• _Excerpted passage_:
* * *
My oncology appointment in public was on Thursday and was booked into chemo then. It turns out my first dose is 8am Friday December 24th. I feel like the timing could be better…
I’ve got an hour appointment on the Wednesday to learn about chemo. To learn about how to take the drugs before and after the chemo dose to mitigate side effects. The prescription came on a piece of A4 paper.
The chemo I will be on is Carboplatin and Paclitaxel. I will lose my hair. I will most likely experience nausea and possibly vomiting. Fatigue. Lowered immune system. Muscle and joint aches and pains, pins and needles in fingers and toes…there’s a very long list of side effects. I will be getting a dose every 21 days, and 6 doses in total. I’m fairly sure that means my last dose will be April 8th. There will be good days and bad days – and I’ll get a handle of the pattern after the first dose.
To regain some control of the situation I got pixie cut last Saturday. Its a very low risk time to try crazy things with my hair as its going to fall out anyway. I might even dye it pink. I’ve found some gorgeous headscarves and an amazing ‘fuck cancer’ cap. I’m in the market for some dangly earrings now, and any cancer paraphernalia. I saw a T-shirt that said ‘My oncologist does my hair’. I think I’ll need to get that one too.
* * *
• _Required actions_:
1. List every side effect of the chemotherapy that the chemotherapy post names.
2. Answer each question from the chemotherapy post:
(a) Which two chemotherapy drugs will the writer receive?
(b) When is the first dose scheduled?
(c) What haircut did the writer get, and when?
3. Transcribe the chemotherapy post from "My oncology appointment" down to "of A4 paper.".
* * *
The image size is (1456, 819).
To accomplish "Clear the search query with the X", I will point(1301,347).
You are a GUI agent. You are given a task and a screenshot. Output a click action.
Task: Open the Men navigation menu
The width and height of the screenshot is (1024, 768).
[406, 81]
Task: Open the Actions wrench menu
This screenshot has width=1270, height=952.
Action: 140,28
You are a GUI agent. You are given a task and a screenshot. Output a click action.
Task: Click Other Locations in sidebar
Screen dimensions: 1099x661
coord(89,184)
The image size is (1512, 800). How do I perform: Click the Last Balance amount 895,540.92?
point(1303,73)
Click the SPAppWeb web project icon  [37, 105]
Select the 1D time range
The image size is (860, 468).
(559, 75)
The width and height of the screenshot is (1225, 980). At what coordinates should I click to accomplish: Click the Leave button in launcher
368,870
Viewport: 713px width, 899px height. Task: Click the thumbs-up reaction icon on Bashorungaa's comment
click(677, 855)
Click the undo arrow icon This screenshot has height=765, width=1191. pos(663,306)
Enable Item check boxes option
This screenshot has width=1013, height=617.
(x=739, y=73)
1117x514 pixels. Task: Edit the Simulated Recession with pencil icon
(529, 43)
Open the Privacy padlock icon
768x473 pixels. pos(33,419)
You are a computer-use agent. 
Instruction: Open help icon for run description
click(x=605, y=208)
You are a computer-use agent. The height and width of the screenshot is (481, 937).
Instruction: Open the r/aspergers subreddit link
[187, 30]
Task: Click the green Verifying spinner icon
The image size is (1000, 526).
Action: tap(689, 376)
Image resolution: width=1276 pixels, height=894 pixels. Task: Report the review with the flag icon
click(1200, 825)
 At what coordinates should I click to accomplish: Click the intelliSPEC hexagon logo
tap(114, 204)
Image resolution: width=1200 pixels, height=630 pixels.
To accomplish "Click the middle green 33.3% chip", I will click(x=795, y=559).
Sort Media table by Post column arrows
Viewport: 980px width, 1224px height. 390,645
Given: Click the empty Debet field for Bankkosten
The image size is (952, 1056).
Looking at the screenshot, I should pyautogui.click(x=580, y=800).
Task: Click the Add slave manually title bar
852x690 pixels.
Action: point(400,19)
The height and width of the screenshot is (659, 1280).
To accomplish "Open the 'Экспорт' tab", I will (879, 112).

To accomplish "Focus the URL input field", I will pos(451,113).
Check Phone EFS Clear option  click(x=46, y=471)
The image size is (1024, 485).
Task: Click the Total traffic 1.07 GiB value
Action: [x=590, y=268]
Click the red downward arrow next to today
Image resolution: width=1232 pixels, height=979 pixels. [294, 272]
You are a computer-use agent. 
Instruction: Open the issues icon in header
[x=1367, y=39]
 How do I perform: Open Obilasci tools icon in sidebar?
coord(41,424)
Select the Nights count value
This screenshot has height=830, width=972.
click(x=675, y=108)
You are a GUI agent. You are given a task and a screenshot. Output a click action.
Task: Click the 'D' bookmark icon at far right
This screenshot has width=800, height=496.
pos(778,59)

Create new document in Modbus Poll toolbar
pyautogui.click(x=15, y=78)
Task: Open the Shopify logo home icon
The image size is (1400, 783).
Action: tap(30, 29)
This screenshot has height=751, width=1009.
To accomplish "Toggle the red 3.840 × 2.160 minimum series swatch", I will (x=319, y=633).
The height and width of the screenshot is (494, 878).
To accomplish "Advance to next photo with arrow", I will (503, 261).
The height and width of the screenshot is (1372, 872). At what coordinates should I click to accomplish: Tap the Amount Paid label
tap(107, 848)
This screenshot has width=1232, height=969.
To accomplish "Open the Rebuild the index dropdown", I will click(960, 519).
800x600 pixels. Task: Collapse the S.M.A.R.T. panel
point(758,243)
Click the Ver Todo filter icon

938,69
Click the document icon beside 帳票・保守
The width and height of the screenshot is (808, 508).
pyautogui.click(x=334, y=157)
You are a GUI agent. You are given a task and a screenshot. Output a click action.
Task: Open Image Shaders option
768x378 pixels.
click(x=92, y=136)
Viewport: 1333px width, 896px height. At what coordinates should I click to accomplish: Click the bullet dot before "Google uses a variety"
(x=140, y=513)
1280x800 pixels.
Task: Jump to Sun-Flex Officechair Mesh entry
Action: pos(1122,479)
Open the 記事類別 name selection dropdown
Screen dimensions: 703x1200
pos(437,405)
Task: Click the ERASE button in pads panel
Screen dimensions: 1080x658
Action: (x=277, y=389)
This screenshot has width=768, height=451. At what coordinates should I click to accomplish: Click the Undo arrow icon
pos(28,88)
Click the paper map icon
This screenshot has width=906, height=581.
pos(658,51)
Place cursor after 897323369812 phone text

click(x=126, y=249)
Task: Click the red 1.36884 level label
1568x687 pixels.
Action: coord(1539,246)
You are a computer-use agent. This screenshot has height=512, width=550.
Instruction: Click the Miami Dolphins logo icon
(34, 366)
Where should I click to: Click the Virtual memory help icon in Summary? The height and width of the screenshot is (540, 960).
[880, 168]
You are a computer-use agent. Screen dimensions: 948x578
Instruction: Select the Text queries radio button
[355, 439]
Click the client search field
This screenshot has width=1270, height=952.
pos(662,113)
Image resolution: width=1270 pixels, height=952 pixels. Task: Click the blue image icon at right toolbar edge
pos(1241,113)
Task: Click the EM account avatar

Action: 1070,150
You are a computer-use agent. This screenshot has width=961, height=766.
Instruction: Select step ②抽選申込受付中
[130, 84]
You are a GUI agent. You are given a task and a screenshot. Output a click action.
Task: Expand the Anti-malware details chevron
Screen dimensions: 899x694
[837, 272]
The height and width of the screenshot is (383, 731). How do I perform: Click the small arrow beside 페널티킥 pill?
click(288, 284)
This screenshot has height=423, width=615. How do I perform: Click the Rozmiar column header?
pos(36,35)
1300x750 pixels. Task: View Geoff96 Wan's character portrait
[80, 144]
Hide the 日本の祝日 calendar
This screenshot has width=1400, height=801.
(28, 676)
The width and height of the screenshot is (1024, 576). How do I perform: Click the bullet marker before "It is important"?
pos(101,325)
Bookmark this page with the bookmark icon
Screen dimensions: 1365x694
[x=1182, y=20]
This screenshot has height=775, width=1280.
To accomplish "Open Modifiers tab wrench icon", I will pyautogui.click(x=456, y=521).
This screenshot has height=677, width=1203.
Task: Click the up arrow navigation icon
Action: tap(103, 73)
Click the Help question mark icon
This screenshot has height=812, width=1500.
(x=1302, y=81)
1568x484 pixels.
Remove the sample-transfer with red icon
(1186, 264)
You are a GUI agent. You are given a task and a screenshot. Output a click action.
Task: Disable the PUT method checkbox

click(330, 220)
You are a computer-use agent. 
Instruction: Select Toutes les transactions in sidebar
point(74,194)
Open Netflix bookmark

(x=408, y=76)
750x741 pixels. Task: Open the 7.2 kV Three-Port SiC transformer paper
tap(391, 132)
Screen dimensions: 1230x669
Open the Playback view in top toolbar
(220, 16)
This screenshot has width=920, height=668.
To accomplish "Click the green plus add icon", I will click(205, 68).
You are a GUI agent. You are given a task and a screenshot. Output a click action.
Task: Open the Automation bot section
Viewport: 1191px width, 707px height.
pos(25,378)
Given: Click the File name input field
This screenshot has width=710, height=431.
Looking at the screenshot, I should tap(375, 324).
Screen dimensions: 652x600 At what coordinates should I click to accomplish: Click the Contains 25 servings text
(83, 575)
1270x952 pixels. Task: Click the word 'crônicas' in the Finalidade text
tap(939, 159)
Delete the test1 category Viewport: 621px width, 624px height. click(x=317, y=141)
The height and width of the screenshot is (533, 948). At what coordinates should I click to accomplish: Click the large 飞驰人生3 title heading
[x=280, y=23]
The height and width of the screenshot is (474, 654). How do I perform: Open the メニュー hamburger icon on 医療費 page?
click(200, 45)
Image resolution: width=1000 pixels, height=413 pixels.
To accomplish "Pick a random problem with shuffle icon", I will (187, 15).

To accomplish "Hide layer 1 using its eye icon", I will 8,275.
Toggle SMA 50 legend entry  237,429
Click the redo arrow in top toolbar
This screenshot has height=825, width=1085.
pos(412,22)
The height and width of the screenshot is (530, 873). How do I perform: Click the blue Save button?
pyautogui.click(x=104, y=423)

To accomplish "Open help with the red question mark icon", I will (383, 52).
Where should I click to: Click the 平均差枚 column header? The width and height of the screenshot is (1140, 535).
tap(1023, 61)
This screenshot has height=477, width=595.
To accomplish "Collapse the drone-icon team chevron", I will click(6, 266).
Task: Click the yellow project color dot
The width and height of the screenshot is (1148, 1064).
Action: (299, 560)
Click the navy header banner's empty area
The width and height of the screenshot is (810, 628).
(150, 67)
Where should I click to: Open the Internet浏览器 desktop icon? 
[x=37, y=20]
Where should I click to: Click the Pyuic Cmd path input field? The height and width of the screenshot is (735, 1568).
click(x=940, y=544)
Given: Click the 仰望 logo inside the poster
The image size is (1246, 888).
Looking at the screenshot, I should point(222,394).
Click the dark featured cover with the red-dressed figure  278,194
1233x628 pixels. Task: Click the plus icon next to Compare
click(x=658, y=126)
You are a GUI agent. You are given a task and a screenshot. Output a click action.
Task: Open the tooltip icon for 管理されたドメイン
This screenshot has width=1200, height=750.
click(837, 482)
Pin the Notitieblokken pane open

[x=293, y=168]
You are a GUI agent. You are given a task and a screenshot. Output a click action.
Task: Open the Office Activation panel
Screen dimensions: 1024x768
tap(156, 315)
* * *
• _Results for the exercise_:
1.
- Hair loss
- Nausea
- Vomiting
- Fatigue
- Lowered immune system
- Muscle and joint aches and pains
- Pins and needles in fingers and toes

2.
(a) Carboplatin and Paclitaxel.
(b) At 8am on Friday, December 24th.
(c) A pixie cut, last Saturday.

3.
My oncology appointment in public was on Thursday and was booked into chemo then. It turns out my first dose is 8am Friday December 24th. I feel like the timing could be better…
I’ve got an hour appointment on the Wednesday to learn about chemo. To learn about how to take the drugs before and after the chemo dose to mitigate side effects. The prescription came on a piece of A4 paper.